Ergonomic visualization of personal health data
- Ergonomische Visualisierung persönlicher Gesundheitsdaten
Theis, Sabine Wilrun; Nitsch, Verena (Thesis advisor); Jochems, Nicole (Thesis advisor)
Aachen (2019, 2020)
Dissertation / PhD Thesis
Dissertation, Rheinisch-Westfälische Technische Hochschule Aachen, 2019
The present dissertation deals with the ergonomic design of data visualizations.
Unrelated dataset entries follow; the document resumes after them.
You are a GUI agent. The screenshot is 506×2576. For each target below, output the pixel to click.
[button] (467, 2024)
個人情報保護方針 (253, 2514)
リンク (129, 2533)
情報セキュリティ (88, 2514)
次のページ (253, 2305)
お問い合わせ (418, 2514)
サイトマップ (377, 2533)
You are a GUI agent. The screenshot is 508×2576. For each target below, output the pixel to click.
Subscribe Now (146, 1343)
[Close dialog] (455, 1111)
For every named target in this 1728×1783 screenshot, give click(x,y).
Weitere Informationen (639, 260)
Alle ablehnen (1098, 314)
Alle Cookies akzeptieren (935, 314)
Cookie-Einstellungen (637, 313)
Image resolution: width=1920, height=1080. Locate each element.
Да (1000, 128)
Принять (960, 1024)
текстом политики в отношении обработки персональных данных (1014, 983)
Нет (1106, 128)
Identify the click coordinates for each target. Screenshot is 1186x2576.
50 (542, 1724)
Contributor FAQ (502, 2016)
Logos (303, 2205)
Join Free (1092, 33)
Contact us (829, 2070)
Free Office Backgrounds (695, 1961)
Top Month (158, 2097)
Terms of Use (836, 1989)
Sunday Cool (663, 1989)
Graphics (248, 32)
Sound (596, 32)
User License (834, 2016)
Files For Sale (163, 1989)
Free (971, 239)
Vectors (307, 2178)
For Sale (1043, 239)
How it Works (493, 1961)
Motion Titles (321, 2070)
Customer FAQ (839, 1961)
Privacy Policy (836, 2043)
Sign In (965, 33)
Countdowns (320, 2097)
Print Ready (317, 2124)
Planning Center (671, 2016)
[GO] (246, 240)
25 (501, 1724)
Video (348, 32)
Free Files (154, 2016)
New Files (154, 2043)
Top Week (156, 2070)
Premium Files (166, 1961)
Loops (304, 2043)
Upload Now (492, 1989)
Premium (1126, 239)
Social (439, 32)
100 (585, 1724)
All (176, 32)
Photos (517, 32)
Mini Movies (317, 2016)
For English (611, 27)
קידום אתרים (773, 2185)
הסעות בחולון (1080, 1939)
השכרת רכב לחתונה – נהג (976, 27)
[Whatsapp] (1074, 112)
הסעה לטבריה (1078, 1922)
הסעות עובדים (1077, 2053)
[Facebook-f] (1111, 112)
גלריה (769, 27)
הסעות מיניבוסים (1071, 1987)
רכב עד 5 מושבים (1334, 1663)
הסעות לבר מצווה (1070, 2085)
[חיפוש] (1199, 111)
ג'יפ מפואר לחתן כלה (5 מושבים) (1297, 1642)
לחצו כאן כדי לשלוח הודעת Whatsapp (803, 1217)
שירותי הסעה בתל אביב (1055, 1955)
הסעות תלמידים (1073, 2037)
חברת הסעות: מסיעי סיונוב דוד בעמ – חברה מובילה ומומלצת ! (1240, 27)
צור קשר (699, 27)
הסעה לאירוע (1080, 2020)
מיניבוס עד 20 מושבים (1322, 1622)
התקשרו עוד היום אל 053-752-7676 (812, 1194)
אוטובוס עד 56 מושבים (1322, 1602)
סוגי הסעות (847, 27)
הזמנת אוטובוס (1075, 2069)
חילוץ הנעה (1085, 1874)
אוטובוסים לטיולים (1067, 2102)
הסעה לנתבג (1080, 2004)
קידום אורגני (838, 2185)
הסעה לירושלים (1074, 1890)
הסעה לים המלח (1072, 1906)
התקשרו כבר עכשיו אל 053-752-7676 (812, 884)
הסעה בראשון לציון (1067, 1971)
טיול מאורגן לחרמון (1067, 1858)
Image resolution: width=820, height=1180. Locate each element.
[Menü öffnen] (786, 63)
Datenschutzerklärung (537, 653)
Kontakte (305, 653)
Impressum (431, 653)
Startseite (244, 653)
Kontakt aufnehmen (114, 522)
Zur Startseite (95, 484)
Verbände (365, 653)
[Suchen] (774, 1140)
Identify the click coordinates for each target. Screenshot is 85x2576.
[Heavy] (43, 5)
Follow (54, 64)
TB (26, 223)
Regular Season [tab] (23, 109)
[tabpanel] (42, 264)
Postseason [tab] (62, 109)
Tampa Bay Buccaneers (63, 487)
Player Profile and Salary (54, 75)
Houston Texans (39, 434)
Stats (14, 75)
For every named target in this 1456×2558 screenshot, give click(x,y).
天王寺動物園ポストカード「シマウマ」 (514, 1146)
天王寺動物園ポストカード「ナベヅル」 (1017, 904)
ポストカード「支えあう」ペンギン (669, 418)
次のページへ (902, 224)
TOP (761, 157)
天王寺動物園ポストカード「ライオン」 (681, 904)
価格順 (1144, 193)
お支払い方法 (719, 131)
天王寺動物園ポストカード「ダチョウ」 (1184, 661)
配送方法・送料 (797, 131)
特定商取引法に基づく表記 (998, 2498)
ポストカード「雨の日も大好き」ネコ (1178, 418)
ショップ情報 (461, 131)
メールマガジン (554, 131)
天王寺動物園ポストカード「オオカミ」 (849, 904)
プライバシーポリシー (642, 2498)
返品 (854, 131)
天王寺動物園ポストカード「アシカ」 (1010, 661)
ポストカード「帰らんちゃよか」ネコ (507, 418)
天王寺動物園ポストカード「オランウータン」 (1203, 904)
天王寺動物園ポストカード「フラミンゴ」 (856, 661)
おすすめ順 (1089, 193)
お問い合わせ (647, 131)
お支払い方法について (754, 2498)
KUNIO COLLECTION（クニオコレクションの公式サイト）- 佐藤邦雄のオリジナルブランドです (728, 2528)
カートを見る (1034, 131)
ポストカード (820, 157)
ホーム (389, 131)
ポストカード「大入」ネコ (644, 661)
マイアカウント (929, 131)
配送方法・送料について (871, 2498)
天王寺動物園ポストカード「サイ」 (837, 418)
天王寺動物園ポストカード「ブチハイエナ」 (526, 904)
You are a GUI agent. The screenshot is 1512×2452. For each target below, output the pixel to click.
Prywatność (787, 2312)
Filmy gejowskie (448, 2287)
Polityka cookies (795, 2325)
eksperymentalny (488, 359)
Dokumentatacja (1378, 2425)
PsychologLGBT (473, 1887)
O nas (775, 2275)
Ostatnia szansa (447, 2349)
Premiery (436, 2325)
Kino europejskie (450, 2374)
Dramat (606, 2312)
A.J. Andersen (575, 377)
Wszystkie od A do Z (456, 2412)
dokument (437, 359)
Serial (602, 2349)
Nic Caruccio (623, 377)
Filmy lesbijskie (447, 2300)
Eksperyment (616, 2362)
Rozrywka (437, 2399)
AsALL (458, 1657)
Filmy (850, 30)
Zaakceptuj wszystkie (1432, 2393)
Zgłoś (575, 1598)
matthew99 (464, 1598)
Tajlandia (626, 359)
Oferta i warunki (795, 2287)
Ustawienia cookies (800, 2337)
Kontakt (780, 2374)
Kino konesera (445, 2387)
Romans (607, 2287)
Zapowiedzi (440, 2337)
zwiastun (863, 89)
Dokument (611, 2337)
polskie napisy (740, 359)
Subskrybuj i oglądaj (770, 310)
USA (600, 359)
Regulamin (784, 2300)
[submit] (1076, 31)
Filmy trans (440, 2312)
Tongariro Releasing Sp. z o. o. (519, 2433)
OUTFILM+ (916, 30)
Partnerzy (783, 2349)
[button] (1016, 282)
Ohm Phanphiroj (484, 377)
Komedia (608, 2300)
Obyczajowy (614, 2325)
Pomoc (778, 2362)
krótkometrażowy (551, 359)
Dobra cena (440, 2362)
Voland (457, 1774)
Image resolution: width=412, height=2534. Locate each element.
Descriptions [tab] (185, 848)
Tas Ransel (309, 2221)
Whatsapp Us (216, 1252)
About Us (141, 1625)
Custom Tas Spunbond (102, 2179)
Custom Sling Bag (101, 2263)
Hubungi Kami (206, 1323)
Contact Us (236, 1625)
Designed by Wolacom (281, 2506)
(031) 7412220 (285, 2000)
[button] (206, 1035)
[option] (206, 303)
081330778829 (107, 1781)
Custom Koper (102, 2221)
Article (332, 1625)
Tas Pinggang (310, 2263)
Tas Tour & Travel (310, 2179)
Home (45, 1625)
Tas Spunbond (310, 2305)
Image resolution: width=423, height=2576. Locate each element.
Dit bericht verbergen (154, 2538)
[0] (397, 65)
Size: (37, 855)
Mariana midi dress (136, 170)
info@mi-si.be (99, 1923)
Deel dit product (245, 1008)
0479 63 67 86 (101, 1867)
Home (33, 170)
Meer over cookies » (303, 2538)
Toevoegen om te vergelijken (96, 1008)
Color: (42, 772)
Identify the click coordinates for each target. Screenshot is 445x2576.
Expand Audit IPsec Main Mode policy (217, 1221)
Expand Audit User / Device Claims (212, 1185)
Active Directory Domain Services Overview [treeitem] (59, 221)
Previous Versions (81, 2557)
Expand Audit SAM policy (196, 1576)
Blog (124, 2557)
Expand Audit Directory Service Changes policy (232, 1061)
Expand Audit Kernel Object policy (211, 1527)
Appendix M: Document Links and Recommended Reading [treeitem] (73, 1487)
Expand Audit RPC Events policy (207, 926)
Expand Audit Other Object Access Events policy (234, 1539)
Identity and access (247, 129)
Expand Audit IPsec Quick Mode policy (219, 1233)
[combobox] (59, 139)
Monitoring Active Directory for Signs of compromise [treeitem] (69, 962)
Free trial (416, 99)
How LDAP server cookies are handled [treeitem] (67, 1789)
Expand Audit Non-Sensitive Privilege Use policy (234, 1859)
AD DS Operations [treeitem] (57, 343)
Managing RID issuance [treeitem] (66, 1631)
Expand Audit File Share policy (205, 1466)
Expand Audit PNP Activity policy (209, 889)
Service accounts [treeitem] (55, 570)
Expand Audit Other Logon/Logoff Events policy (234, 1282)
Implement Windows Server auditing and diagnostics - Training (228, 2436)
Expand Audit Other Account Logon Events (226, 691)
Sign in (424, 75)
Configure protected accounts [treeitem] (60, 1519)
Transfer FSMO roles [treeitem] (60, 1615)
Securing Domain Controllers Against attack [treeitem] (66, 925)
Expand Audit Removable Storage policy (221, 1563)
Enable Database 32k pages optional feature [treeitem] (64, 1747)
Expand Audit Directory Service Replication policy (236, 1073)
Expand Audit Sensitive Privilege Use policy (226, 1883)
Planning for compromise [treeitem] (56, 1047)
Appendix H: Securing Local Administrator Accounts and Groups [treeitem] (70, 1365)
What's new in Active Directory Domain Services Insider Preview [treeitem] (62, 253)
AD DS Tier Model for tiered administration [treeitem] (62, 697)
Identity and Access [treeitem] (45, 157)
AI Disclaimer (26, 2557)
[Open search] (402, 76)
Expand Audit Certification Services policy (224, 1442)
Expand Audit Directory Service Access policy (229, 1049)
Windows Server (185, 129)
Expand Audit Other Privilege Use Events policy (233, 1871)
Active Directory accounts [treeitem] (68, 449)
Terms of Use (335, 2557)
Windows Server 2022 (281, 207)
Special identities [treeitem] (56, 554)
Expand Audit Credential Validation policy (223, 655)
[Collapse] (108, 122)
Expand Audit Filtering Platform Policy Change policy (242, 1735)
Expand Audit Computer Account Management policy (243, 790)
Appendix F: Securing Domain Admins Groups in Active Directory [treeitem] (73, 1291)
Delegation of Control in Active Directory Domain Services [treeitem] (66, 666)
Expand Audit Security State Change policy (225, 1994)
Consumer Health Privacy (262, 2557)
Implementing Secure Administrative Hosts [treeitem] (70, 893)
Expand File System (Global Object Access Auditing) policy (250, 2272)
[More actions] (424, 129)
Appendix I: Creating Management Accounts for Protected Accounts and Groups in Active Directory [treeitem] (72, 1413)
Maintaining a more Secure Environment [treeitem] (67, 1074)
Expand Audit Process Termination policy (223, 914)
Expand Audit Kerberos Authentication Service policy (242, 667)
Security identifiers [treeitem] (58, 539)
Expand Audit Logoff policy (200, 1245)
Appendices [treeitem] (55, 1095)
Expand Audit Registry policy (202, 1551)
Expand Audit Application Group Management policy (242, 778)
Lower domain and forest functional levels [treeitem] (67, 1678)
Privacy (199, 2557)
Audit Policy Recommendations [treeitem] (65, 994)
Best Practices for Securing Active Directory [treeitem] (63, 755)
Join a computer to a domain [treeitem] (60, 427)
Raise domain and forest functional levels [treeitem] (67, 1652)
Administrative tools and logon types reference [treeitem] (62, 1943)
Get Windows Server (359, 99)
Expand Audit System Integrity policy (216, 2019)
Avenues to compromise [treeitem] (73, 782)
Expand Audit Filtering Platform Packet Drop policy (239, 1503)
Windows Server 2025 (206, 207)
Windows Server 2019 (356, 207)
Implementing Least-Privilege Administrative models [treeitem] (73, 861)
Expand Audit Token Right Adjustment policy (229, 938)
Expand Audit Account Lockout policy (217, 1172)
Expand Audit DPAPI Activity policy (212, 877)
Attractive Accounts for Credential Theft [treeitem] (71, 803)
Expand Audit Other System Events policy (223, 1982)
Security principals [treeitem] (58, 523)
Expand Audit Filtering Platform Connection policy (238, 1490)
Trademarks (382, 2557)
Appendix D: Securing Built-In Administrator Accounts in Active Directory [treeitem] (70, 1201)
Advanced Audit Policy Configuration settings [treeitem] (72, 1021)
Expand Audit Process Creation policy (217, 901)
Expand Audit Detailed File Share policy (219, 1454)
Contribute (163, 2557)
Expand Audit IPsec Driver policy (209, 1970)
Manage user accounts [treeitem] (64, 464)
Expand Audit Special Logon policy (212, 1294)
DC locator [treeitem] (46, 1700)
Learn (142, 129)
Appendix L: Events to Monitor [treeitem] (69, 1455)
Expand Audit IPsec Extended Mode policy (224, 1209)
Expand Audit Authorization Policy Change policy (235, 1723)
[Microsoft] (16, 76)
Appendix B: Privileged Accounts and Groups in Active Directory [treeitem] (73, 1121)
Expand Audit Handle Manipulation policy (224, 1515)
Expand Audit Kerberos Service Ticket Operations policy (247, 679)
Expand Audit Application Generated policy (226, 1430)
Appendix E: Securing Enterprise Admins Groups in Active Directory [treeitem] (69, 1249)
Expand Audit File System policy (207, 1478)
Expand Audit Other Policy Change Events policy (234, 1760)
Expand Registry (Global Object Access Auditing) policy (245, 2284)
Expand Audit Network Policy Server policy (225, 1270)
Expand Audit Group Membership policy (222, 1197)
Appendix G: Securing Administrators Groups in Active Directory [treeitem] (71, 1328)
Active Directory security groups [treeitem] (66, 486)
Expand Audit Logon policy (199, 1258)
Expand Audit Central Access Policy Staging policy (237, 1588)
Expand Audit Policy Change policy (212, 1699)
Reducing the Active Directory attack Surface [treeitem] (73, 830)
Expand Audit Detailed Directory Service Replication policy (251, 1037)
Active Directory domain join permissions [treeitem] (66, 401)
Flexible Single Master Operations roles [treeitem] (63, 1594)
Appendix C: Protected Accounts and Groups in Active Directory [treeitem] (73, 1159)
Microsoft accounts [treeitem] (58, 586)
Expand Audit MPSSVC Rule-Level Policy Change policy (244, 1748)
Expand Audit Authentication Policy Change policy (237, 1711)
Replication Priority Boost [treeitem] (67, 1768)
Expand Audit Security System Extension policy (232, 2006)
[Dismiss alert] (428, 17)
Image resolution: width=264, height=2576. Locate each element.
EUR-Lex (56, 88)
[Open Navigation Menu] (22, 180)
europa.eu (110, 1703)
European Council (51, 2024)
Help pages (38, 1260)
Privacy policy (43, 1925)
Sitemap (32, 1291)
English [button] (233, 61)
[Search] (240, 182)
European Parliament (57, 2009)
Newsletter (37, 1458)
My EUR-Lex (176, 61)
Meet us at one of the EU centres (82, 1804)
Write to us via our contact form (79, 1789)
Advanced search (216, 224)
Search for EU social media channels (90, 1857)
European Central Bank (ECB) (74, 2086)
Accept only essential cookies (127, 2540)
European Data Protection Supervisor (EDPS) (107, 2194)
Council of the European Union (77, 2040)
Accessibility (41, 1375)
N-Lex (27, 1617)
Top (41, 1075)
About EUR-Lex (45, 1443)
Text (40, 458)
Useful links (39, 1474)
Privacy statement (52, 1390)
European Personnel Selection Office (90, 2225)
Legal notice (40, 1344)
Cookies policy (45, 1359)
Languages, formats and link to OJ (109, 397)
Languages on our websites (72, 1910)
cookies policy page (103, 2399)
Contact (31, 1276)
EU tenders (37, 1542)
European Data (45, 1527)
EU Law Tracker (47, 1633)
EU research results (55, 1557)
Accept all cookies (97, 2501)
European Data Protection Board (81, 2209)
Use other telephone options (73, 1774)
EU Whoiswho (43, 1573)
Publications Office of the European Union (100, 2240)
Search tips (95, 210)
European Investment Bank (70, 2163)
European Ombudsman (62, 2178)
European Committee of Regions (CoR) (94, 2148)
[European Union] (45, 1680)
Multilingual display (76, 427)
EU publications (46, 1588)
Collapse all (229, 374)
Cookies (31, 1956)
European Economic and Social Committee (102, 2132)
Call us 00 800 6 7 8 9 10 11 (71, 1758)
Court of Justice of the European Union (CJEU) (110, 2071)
Four empirical studies were carried out, and a practical design and application recommendations were derived. Each study addressed one of the following steps within the user-centered development process: context analysis, task analysis, and evaluation. The first study (1a) examined health information needs of older adults through a qualitative-quantitative mixed-method design. Information needs were considered as a context and prerequisite for the visualization of health data. Different needs were identified: some deal with health data as a coping strategy, while others avoid health data for fear of causing or exacerbating illness. Many older people are already collecting paper-based health information as a basis for sharing with healthcare professionals or making decisions about their own health. Results of the first study motivated the further age-differentiated consideration of the ergonomic visualization of health data. Study 1b additionally demonstrated the expected relationship between information needs and technology usage on the basis of a representative German survey. According to the survey, an increased need for information leads to an increased use of mobile information and communication technology among older people. Study two identified e-health tasks and data types relevant for older people and e-health experts and summarized them into an empirically built general task-data-taxonomy. Practitioners can use this taxonomy to investigate functional system requirements, while researchers can use it to select experimental tasks for evaluation studies. Overall, time-based, multivariate data and health monitoring were the most relevant task and data type. Building on previous studies, in study 3 the influence of pre-attentive graphical features on the performance and demands of young, old and very old people in dealing with data visualizations was investigated. With regard to the task execution time and the number of errors, no age effects could be detected. However, in general the number of participants' findings on data decreased with age. While the difference between young and old people was only marginal, the amount of data obtained by the very elderly decreased significantly by about half. Pre-attentive features in data visualizations can reduce the performance measured in task execution time and reduce the error rate and mental workload.